Introduction

Colorectal cancer (CRC) is the third most commonly diagnosed malignancy and the second leading cause of cancer-related mortality worldwide, significantly impacting human life and health [1]. Despite advancements in medical technology benefiting CRC patients, the disease still exhibits high recurrence and metastasis rates [2]. Notably, there is a rising incidence of early-onset CRC (before age 50 years) [3, 4], indicating that patients are becoming younger. Therefore, identifying more precise predictive markers holds great significance for improving CRC treatment and prognosis.

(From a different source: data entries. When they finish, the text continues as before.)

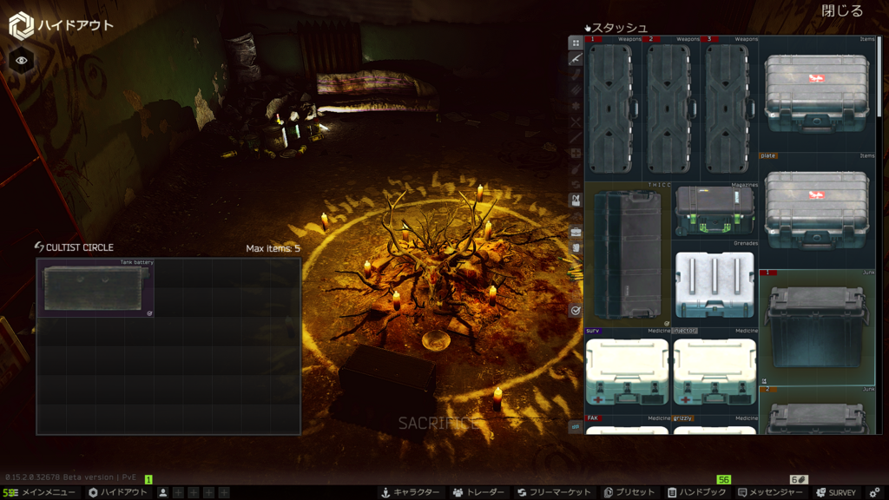Viewport: 889px width, 500px height.
Task: Click the highlighted white stash filter tab icon
Action: tap(575, 200)

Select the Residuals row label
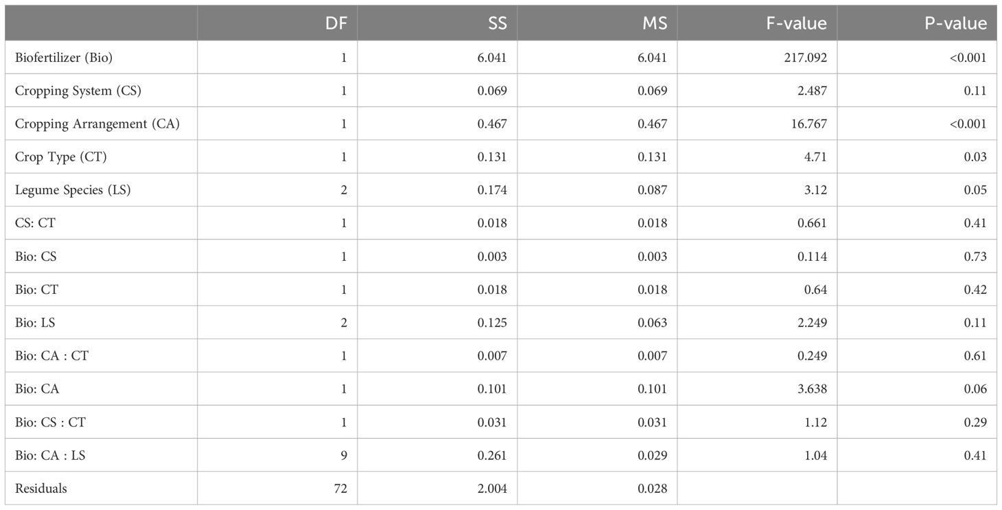(41, 488)
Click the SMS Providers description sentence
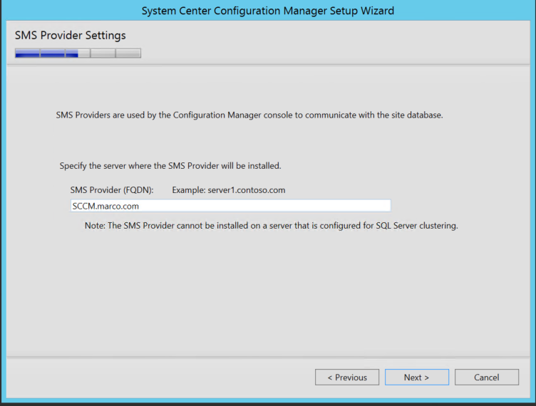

Inflammation plays an important role in the pathogenesis and progression of CRC [5]. Accumulating evidence indicates that inflammatory markers, such as the lymphocyte-to-monocyte ratio, neutrophil-to-lymphocyte ratio, and systemic immune-inflammatory response index, serve as robust prognostic markers for CRC patients [6,7,8]. The pan-immune-inflammation value (PIV), a novel immune-inflammation marker, encompasses neutrophils, lymphocytes, platelets, and monocytes, offering a comprehensive assessment of cancer prognosis [9]. It has been validated as a potent predictor for the treatment outcomes of advanced cancers [10, 11]. Nonetheless, investigations into PIV’s correlation with CRC prognosis remain limited.

Dysregulated cholesterol metabolism is a prominent focus in the study of malignant tumor pathogenesis, with the mevalonate pathway within this process confirmed to be associated with the regulation of various cancers [12]. Research has shown that sustained cholesterol accumulation is a crucial prerequisite for CRC cells to acquire proliferative abilities, and it correlates with the activation or inhibition of multiple targets within metabolic pathways [13, 14]. High-density lipoprotein (HDL), as a constituent lipoprotein component, facilitates the reverse transport of cholesterol from peripheral tissues to the liver for catabolism. It serves as the primary substance in blood that promotes cholesterol metabolism and reduces its levels [15]. Beyond its lipid-transport roles, HDL possesses multifaceted functions including antioxidant, anti-inflammation, and immunomodulatory [16, 17]. The monocyte to HDL ratio (MHR), a validated inflammatory marker extensively utilized in cardiovascular diseases, has also been applied across various diseases [18,19,20]. It can be used as a reliable clinical indicator to assess the body’s cholesterol metabolism. Recent findings suggest that an increasing MHR is an independent risk factor for CRC [21].However, its potential value in oncology remains largely unexplored.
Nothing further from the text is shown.